About#
About the topic#
Data science exists at the intersection of computer science, statistics, and domain expertise. That means writing programs to access and manipulate data so that it becomes available for analysis using statistical and machine learning techniques is at the core of data science. Data scientists use their data and analytical ability to find and interpret rich data sources; manage large amounts of data despite hardware, software, and bandwidth constraints; merge data sources; ensure consistency of datasets; create visualizations to aid in understanding data; build mathematical models using the data; and present and communicate the data insights/findings.
About the goals and preparation#
This course provides a survey of data science. Topics include data driven programming in Python; data sets, file formats and meta-data; descriptive statistics, data visualization, and foundations of predictive data modeling and machine learning; accessing web data and databases; distributed data management. You will work on weekly programming problems such as accessing data in database and visualize it or build machine learning models of a given data set.
Basic programming skills (CSC201 or CSC211) are a prerequisite to this course. This course is a prerequisite course to machine learning, where you learn how machine learning algorithms work. In this course, we will start with a very fast review of basic programming ideas, since you’ve already done that before. We will learn how to use machine learning algorithms to do data science, but not how to build machine learning algorithms, we’ll use packages that implement the algorithms for us.
About the course#
This course is designed to make you a better programmer while learning data science. You may be stronger in one of those areas than the other at the beginning, but you should grow in both areas either way by the end of the semester.
About this syllabus#
This syllabus is a living document and accessible from BrightSpace, as a pdf for download directly online at rhodyprog4ds.github.io/BrownFall20/syllabus. If you choose to download a copy of it, note that it is only a copy. You can get notification of changes from GitHub by “watching” the repository. You can view the date of changes and exactly what changes were made on the Github commits page.

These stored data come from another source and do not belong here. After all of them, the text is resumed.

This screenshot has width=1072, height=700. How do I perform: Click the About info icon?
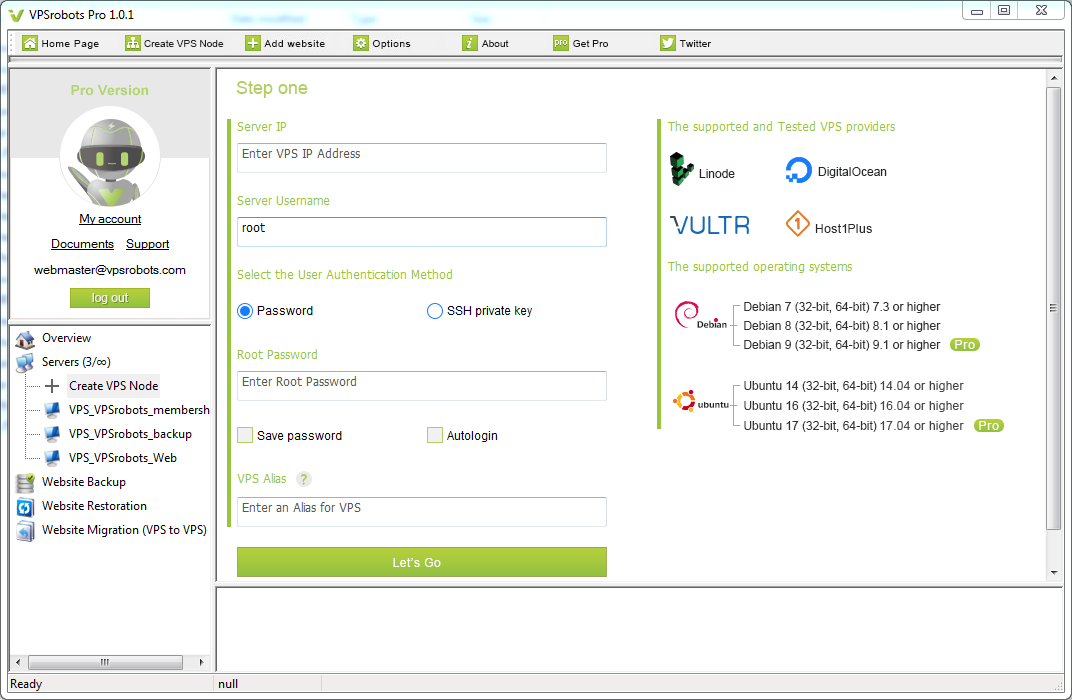470,43
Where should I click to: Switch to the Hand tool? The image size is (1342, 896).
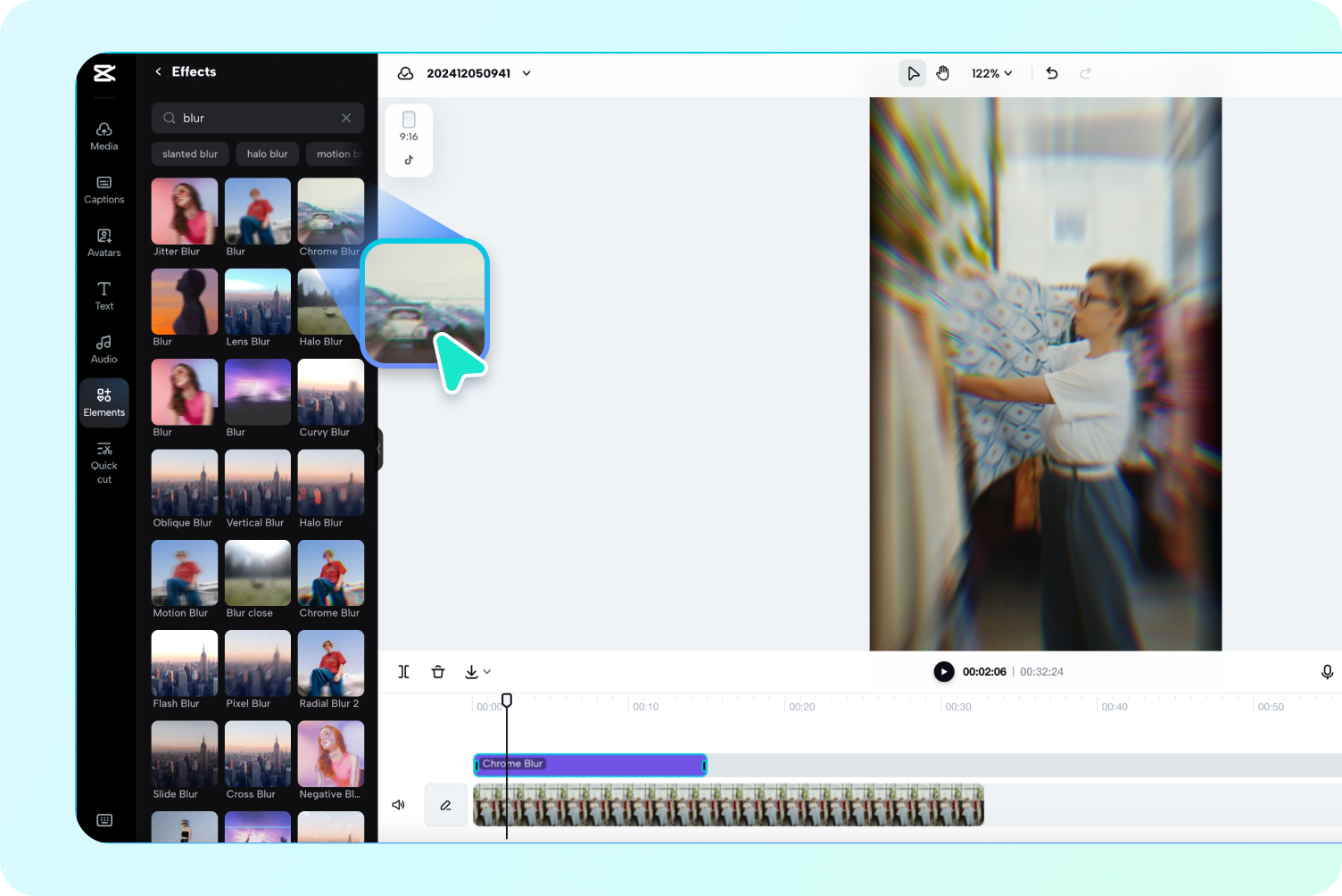pyautogui.click(x=943, y=72)
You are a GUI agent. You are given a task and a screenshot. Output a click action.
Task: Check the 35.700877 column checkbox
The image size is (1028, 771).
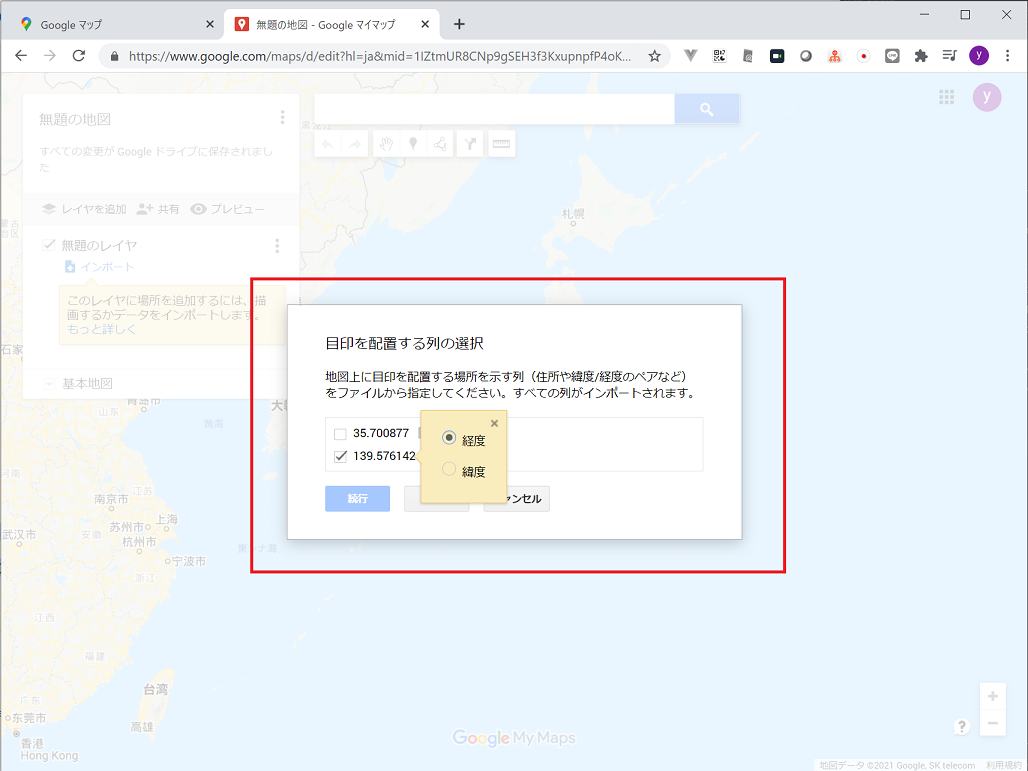pos(339,433)
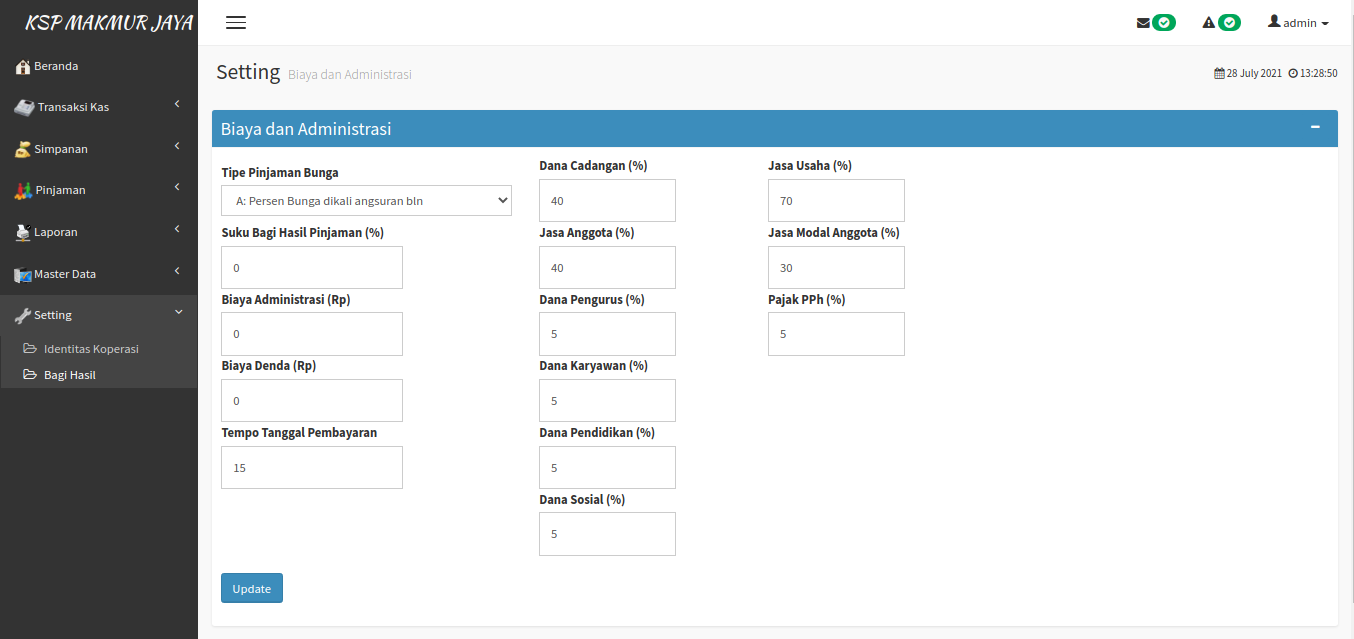Select Bagi Hasil submenu item
1354x639 pixels.
(x=70, y=375)
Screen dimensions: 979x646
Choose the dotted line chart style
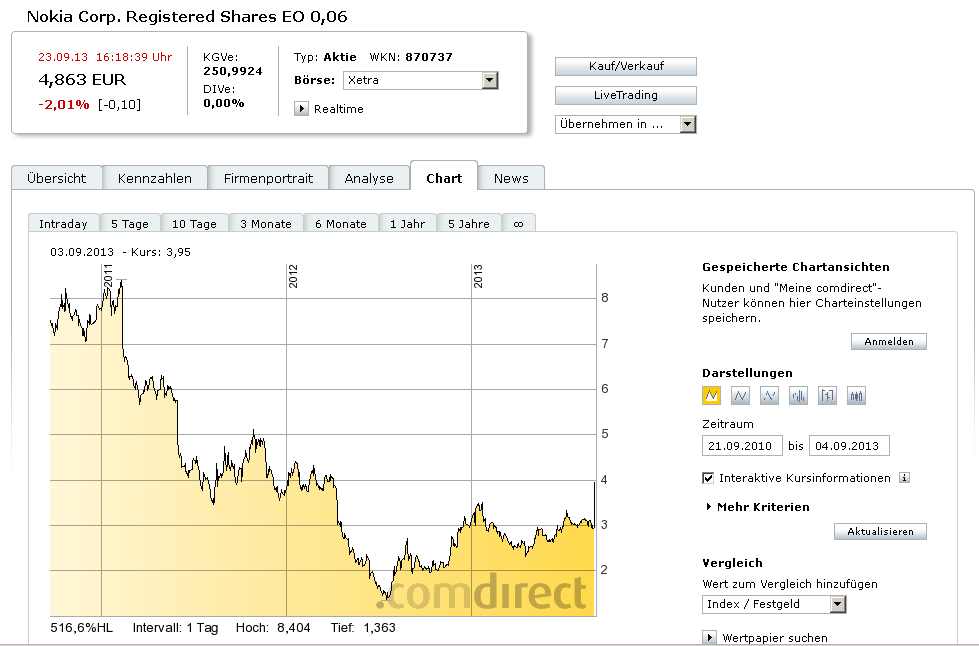point(769,396)
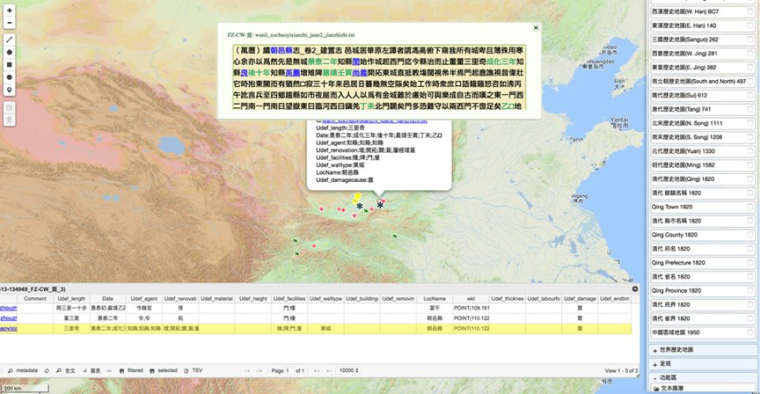Select the draw polygon tool
Viewport: 760px width, 394px height.
click(x=9, y=52)
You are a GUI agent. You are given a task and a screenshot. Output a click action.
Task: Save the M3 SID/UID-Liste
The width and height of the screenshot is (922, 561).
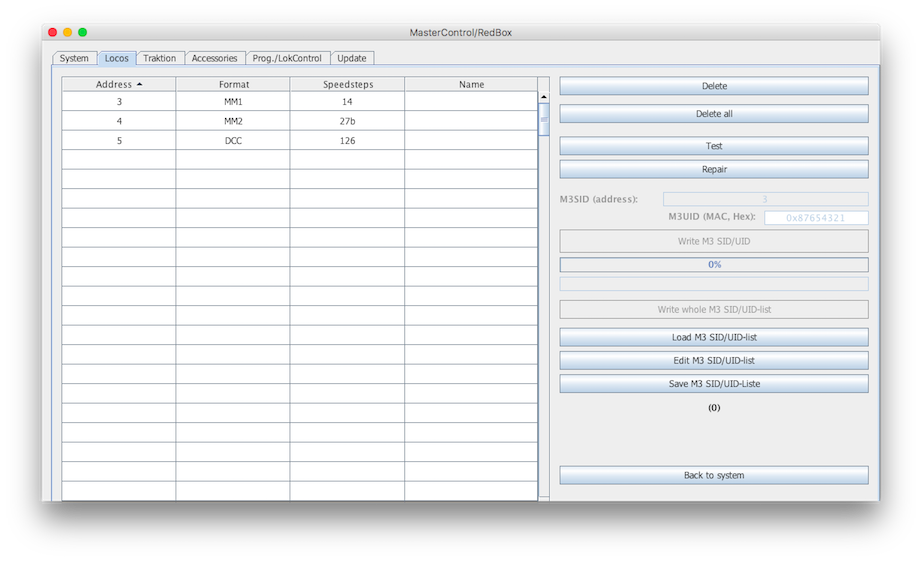pos(713,384)
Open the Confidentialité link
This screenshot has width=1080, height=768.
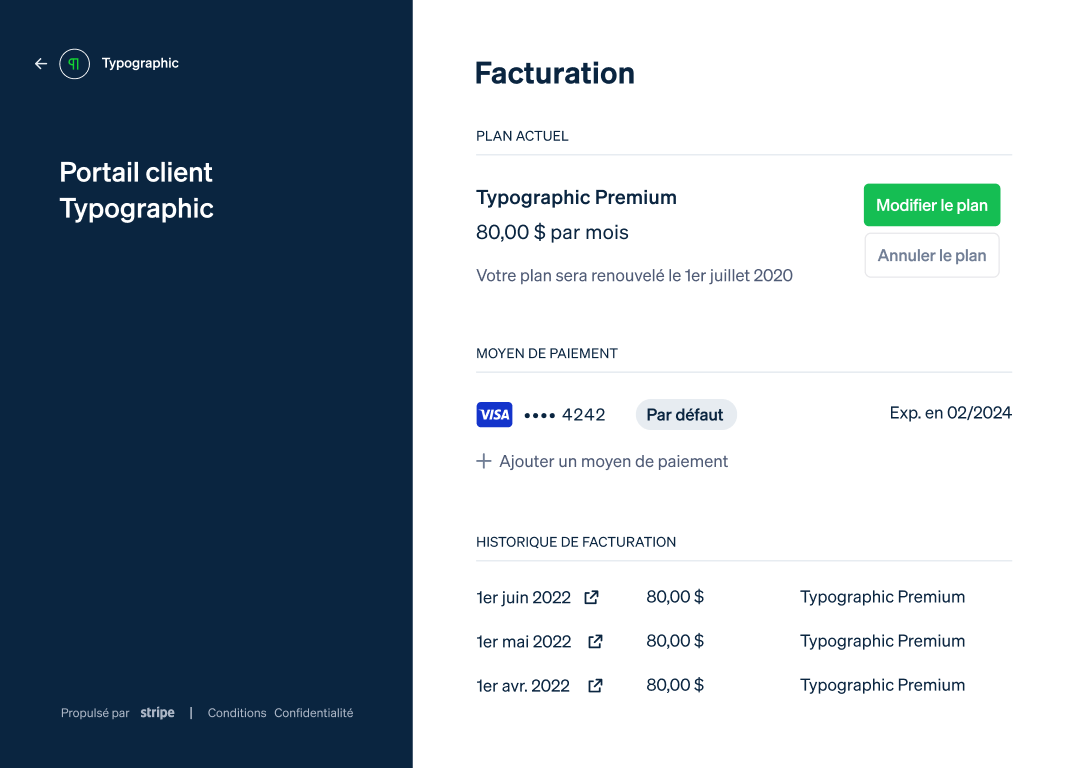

Creating an issue on the repository is also a good way to ask questions about anything in the course it will prompt additions and expand the FAQ section.
About your instructor#
Name: Dr. Sarah Brown Office hours: TBA via zoom, link in BrightSpace
Dr. Brown is an Assistant Professor of Computer Science, who does research on how social context changes machine learning. Dr. Brown earned a PhD in Electrical Engineering from Northeastern University, completed a postdoctoral fellowship at University of California Berkeley, and worked as a postdoctoral research associate at Brown University before joining URI. At Brown University, Dr. Brown taught the Data and Society course for the Master’s in Data Science Program.
Important
For assignment or notes specific issues, a comment on the corresponding repository is the best. I cannot help you with code issues from screenshots.
The best way to contact me for general questions is e-mail or by dropping into my office hours. Please include [CSC310]
or [DSP310]
in the subject line of your email along with the topic of your message. This is important, because your messages are important, but I also get a lot of e-mail. Consider these a cheat code to my inbox: I have setup a filter that will flag your e-mail if you use one of those in the subject to ensure that I see it. I rarely check e-mail between 6pm and 9am, on weekends or holidays. You might see me post or send things during these hours, but I will not reliably see emails that arrive during those hours.